- GIVEN PASSAGE
************

To load up new music, you simply pop out the old card and pop in a new one. You have to be careful getting them out of the annoying blister pack they come in though: the micro cards are smaller than a fingernail and it took me a couple minutes to find mine on my messy desk when it went flying out of the packaging. These slotRadio cards are $40 each for 1,000 songs and come categorized by Hip-hop, Country, 80s/90s music, etc. If you do the math that’s a few cents per song (compared to a buck at iTunes), a good deal considering these are mostly top-notch name artists, A-list tunes rather than also-rans that were cheap to license.
The mix is sometimes bizarre—it’ll go from The James Gang to Caesars to Jefferson Airplane in the “workout” playlist of the radio mix version—but that’s part of the charm. If you don’t want to listen to Coldplay for the umpeenth thousandth time, just hit the skip button and go to the next tune. It’s like satellite radio with no commercials, but the ability to move on if a song is getting on your nerves. Not as fine-tuned as your own playlists or Pandora, but maybe that’s a good thing. I might not put Tom Petty or Cheap Trick on my own iPod, but I always seem to like those old songs enough to let them run when they come on.

************

- RECORDED DATA
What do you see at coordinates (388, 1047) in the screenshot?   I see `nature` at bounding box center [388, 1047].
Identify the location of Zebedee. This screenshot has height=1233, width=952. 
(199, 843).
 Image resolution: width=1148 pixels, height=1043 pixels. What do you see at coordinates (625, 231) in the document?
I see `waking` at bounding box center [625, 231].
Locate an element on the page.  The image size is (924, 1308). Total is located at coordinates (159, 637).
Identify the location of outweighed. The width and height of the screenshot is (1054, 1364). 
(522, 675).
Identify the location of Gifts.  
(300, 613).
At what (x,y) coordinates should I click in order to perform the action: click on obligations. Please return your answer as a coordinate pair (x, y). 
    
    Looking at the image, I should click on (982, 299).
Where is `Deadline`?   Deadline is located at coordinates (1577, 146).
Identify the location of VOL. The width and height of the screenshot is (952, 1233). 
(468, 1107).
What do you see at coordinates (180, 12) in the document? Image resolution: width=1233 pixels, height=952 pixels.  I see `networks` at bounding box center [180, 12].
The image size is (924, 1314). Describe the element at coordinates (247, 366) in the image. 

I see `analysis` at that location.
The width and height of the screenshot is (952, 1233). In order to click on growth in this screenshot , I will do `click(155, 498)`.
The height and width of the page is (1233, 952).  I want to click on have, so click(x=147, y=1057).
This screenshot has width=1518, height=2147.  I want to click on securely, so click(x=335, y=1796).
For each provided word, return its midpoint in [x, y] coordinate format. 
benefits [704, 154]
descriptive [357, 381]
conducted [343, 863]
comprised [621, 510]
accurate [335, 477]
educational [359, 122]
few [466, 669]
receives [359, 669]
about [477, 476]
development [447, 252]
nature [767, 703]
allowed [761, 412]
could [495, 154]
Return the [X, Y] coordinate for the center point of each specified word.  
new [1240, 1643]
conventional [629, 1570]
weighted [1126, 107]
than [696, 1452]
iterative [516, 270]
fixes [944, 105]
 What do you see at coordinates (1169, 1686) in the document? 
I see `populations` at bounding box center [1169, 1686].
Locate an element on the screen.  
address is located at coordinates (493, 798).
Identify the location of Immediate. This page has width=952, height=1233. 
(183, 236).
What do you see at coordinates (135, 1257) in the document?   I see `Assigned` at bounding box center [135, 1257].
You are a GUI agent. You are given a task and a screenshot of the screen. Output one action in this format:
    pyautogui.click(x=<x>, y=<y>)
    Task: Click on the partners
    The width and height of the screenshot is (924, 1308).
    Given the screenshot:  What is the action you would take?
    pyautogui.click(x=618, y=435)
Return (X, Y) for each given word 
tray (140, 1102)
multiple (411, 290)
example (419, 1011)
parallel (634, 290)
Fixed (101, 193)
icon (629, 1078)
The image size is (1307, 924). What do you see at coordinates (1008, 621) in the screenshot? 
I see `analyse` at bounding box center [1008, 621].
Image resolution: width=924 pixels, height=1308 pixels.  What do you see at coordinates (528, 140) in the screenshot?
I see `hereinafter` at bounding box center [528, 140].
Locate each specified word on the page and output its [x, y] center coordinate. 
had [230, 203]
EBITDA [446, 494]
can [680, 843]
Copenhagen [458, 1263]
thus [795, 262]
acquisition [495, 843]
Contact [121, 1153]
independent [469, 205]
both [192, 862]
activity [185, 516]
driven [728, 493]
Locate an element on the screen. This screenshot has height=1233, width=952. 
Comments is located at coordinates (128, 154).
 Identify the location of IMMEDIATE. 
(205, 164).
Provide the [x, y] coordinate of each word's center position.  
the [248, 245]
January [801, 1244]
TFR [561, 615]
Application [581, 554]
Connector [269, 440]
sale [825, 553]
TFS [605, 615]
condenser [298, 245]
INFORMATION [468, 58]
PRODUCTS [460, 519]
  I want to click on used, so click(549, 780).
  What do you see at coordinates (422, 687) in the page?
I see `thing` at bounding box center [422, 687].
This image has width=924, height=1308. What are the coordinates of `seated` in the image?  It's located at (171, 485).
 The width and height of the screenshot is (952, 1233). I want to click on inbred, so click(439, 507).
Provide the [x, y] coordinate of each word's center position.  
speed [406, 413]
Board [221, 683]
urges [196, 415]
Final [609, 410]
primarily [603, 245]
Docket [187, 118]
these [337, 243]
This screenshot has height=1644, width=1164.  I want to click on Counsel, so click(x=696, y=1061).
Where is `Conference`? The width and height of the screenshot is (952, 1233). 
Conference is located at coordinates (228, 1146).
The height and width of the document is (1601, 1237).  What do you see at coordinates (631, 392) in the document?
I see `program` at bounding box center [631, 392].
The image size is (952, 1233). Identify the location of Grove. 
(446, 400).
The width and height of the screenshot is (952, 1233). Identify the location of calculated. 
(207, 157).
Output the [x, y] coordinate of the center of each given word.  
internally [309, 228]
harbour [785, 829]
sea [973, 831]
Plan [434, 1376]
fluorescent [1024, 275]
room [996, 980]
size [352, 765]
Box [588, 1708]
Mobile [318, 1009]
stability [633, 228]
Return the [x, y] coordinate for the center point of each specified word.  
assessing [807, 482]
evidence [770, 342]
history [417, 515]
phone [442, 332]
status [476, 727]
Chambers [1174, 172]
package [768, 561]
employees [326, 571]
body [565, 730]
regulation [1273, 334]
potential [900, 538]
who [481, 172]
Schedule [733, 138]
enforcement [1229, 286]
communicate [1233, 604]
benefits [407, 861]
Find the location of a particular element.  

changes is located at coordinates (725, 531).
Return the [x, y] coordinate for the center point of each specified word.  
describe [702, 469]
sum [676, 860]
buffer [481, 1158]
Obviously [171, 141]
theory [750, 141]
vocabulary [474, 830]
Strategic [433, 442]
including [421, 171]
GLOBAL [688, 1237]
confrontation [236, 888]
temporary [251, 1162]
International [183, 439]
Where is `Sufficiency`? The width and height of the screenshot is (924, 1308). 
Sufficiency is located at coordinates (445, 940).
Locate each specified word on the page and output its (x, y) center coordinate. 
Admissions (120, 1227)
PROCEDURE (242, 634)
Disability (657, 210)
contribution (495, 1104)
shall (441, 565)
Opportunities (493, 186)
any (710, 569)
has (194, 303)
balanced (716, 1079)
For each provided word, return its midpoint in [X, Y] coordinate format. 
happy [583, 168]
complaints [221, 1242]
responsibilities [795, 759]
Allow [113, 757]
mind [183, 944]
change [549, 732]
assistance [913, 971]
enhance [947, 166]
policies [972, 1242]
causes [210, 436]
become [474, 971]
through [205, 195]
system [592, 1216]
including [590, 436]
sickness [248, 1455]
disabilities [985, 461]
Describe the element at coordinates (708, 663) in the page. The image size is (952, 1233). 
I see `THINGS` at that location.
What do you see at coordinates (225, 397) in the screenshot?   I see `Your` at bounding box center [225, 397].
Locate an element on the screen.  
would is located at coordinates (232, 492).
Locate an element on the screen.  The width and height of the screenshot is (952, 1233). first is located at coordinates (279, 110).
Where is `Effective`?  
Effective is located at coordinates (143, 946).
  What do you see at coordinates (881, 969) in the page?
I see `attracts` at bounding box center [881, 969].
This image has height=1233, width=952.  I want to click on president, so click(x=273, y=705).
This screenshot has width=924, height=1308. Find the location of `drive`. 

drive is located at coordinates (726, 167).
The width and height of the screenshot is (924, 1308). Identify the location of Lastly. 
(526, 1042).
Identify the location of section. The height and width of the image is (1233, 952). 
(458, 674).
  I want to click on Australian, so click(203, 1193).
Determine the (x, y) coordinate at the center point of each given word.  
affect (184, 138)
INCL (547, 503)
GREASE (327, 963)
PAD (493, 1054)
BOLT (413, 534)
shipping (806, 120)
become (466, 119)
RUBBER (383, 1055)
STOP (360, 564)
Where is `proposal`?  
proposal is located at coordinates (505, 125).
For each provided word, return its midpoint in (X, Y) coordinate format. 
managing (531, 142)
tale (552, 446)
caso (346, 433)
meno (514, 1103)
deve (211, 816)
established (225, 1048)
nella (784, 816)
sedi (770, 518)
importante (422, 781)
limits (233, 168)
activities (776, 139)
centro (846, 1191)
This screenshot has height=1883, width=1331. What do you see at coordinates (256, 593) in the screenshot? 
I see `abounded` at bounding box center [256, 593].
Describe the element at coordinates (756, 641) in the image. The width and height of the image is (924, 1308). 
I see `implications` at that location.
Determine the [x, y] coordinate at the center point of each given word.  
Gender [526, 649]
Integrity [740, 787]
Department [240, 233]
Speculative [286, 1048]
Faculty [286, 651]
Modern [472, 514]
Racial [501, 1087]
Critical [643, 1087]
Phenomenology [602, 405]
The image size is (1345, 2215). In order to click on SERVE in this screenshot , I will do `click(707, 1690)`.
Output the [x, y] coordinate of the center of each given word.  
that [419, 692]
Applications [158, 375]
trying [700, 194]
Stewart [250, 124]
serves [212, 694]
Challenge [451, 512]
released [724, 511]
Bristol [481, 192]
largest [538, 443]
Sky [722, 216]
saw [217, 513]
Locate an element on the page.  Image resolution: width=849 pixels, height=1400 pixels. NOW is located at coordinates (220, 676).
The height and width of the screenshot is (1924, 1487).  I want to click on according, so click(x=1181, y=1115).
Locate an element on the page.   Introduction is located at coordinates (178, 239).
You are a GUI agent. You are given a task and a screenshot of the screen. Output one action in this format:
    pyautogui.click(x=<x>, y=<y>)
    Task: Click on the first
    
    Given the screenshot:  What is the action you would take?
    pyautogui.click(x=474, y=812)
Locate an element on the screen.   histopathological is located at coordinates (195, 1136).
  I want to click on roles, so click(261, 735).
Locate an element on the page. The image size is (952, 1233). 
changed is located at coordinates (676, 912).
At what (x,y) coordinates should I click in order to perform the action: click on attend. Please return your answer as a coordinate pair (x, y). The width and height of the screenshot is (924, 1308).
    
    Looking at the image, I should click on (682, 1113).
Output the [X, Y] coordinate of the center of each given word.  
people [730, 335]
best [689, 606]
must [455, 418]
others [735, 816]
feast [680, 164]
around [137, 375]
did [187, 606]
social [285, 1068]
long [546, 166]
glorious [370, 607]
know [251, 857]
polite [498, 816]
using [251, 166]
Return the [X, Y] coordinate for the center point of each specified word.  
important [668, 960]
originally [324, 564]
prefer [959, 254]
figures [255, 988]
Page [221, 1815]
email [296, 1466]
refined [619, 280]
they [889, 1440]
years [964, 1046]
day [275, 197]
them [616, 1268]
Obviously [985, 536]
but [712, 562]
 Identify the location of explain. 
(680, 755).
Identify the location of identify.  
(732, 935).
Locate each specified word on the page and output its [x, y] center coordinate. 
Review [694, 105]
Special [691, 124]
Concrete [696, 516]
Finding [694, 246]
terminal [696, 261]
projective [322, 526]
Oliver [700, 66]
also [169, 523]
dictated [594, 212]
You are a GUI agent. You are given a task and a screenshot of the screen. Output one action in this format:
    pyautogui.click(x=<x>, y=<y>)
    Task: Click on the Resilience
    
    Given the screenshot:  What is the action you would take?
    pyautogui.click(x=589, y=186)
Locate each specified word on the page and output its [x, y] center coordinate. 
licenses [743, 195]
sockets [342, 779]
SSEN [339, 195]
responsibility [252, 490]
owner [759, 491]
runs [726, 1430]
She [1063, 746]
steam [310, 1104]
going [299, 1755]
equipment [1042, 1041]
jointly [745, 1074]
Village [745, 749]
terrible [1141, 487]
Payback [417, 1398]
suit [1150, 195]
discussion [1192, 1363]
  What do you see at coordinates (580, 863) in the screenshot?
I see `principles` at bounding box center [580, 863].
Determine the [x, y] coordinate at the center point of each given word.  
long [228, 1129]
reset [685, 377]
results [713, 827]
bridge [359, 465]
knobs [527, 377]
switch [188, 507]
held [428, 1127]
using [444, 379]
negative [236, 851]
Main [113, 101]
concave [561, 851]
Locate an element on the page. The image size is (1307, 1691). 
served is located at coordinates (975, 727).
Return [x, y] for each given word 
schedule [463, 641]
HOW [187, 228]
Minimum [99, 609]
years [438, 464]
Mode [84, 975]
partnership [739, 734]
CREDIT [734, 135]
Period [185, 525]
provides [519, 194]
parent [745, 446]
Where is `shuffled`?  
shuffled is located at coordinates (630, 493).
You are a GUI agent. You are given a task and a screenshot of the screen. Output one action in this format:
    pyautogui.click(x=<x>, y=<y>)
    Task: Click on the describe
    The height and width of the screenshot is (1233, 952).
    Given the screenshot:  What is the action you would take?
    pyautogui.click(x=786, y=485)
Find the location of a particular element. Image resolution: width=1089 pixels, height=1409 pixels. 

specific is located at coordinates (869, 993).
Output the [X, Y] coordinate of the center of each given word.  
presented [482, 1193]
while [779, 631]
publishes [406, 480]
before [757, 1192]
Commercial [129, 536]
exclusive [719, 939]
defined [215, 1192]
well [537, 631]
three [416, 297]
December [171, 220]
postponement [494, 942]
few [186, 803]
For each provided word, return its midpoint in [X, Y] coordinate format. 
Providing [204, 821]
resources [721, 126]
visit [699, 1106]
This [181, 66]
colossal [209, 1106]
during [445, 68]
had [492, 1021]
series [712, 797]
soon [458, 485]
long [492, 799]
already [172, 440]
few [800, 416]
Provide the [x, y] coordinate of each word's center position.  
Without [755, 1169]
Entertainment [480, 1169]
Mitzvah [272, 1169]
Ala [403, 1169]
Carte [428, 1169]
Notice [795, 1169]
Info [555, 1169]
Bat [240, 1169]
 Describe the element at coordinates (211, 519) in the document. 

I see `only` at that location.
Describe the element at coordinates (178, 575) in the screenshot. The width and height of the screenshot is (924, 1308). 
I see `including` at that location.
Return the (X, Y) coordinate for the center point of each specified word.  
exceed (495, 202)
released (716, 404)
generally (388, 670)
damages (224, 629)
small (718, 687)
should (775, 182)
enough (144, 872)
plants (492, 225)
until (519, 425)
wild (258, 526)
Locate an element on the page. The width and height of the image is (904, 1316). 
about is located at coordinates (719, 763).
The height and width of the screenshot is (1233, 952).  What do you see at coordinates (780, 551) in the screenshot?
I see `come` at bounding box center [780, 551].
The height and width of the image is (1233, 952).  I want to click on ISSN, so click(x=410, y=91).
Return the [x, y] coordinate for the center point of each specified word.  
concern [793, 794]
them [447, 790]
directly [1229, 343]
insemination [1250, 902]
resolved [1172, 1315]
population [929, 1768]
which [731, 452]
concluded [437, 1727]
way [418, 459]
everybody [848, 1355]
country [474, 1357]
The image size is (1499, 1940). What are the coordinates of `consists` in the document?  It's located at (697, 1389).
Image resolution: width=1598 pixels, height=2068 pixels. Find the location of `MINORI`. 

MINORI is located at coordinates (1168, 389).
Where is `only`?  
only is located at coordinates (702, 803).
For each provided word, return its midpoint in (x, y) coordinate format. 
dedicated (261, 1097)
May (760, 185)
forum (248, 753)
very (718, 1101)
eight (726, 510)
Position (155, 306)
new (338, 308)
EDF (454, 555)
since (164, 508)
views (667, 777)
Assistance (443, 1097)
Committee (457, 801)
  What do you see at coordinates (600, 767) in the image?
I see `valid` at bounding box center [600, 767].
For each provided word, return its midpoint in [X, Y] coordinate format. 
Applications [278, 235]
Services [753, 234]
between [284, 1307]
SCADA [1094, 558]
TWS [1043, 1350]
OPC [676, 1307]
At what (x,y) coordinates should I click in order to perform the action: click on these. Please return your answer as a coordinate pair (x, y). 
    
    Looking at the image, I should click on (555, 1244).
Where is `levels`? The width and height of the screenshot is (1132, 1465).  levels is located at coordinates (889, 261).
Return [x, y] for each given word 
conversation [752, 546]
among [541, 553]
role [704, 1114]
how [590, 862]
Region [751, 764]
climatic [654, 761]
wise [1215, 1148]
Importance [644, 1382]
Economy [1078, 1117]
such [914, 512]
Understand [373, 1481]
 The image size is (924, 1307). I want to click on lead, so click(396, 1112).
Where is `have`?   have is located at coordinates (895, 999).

************

- TASKS TO COMPLETE
[A] According to the slotRadio passage, what do the cards cost and how many songs does each one hold?
[B] For each statement, answer yes or no depending on whether the slotRadio passage supports it, and quote the words of the passage that decide it.
(i) The micro cards are smaller than a fingernail.
(ii) The radio mix includes commercials.
(iii) The writer skips Tom Petty songs when they come on.
[C] Retype the part of the slotRadio passage that starts at "The mix is sometimes" and ends at "they come on.".
The rows are separate material and have no connection to the slotRadio passage.

- ANSWER SECTION
[A] Each card costs $40 and holds 1,000 songs.

[B]
(i) Yes: "the micro cards are smaller than a fingernail"
(ii) No: "It’s like satellite radio with no commercials"
(iii) No: "I always seem to like those old songs enough to let them run when they come on"

[C]
The mix is sometimes bizarre—it’ll go from The James Gang to Caesars to Jefferson Airplane in the “workout” playlist of the radio mix version—but that’s part of the charm. If you don’t want to listen to Coldplay for the umpeenth thousandth time, just hit the skip button and go to the next tune. It’s like satellite radio with no commercials, but the ability to move on if a song is getting on your nerves. Not as fine-tuned as your own playlists or Pandora, but maybe that’s a good thing. I might not put Tom Petty or Cheap Trick on my own iPod, but I always seem to like those old songs enough to let them run when they come on.